Direct acting electronic locking differential

Abstract

An electronically actuated locking differential includes a gear case having opposite first and second ends, a differential gear set disposed in the gear case, a lock plate disposed at the gear case first end and configured to selectively engage the differential gear set, and an electronic actuator disposed at the gear case second end and coupled to the lock plate via at least one rod. The electronic actuator is operable between an unlocked first mode where the lock plate does not lockingly engage the differential gear set, and a locked second mode where the electronic actuator pulls the at least one rod to thereby pull the lock plate into locking engagement with the differential gear set to thereby lock a pair of axle shafts.

Claims

1. An electronically actuated locking differential comprising: a gear case having a first end and an opposite bell end, the gear case defining a gear chamber between the first end and the opposite bell end; a differential gear set disposed in the gear case, the differential gear set including a first side gear and a second side gear; a lock plate disposed at the gear case first end and configured to selectively engage the differential gear set; an electronic actuator disposed at the gear case bell end and coupled to the lock plate via at least one rod, the electronic actuator including a stator and an armature, the stator having an electromagnetic coil that, when energized, causes the armature and the at least one rod to move toward the stator, wherein the at least one rod includes a larger diameter first end coupled to the lock plate and an opposite second end coupled to the armature; and a biasing mechanism disposed in the gear chamber between the first side gear and the lock plate, the biasing mechanism comprising a wave spring disposed exclusively inboard of the at least one rod and configured to bias the lock plate out of engagement with the first side gear; wherein the electronic actuator is operable between an unlocked first mode where the lock plate does not lockingly engage the differential gear set, and a locked second mode where the electronic actuator pulls the at least one rod to thereby pull the lock plate into locking engagement with the differential gear set to thereby lock a pair of axle shafts, the lock plate configured to selectively lockingly engage the first side gear in the locked second mode.

2. The electronically actuated locking differential of claim 1, wherein the lock plate is disposed outboard of the first side gear, and the electronic actuator is disposed outboard of the second side gear.

3. The electronically actuated locking differential of claim 2, wherein the first side gear is disposed between the lock plate and the second side gear, and the second side gear is disposed between the first side gear and the electronic actuator.

* _Data_
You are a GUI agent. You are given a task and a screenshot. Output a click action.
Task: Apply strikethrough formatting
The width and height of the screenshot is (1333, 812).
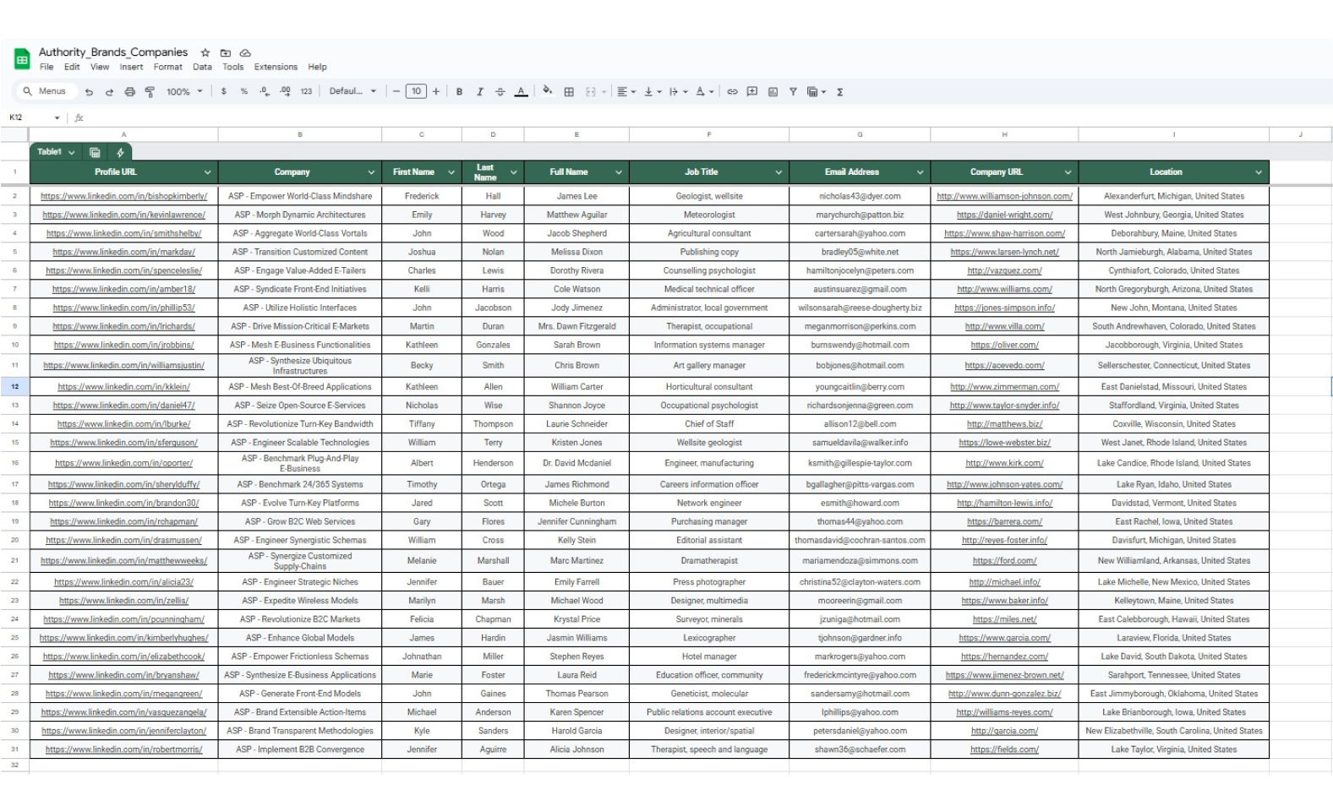tap(500, 92)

* _Task requirements_
1) From claim 1 of the locking differential text, list each main component that the claim recites after "comprising:".
2) Retype the locking differential text from "2. The electronically" to "the electronic actuator.".

* _Results in order_
1)
gear case
differential gear set
lock plate
electronic actuator
biasing mechanism

2)
2. The electronically actuated locking differential of claim 1, wherein the lock plate is disposed outboard of the first side gear, and the electronic actuator is disposed outboard of the second side gear.

3. The electronically actuated locking differential of claim 2, wherein the first side gear is disposed between the lock plate and the second side gear, and the second side gear is disposed between the first side gear and the electronic actuator.